I sequestri parlano da soli: coltelli, forbici, un maglione giallo (quello che l’uomo indossava il giorno della scomparsa), guanti in stoffa. “Ne hanno portati via 700 di oggetti – racconta il fratello di Liliana – e mi fido di chi sta indagando. Spero siano analizzati senza preconcetti”. Proprio i guanti potrebbero diventare una chiave. Uno era stato trovato sulla scena del ritrovamento del corpo. E quelli sequestrati in casa Visintin, dice Sergio, “sono simili, sicuramente di stoffa. Magari vogliono fare delle comparazioni.

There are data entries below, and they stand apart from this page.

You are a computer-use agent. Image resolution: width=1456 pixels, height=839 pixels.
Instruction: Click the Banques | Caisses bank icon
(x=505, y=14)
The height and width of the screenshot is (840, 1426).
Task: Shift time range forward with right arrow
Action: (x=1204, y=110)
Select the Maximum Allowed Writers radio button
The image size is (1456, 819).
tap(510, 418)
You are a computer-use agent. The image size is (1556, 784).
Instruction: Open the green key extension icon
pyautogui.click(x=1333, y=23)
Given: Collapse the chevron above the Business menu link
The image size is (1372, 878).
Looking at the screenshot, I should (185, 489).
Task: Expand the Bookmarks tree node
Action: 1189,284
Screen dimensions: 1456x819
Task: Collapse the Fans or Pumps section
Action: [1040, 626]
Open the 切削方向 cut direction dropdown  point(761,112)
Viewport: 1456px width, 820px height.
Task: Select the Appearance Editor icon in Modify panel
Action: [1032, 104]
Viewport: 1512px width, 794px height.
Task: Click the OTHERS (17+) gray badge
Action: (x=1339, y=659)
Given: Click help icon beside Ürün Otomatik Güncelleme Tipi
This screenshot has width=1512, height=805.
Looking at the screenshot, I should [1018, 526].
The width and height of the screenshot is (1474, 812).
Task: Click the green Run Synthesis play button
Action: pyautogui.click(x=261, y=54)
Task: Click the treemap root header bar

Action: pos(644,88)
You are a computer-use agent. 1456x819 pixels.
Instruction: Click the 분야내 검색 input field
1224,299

Non posso dirlo con certezza, ma mi sembra un lavoro minuzioso. E questo mi dà fiducia”. Sergio Resinovich non è mai stato convocato, ma si dice pronto. “Se hanno bisogno, io ci sono. Non mi nascondo. E sarei felice di parlare, per aiutare a dare giustizia a mia sorella”. Nessuna parola grossa, solo una speranza lucida: che stavolta non si guardi altrove.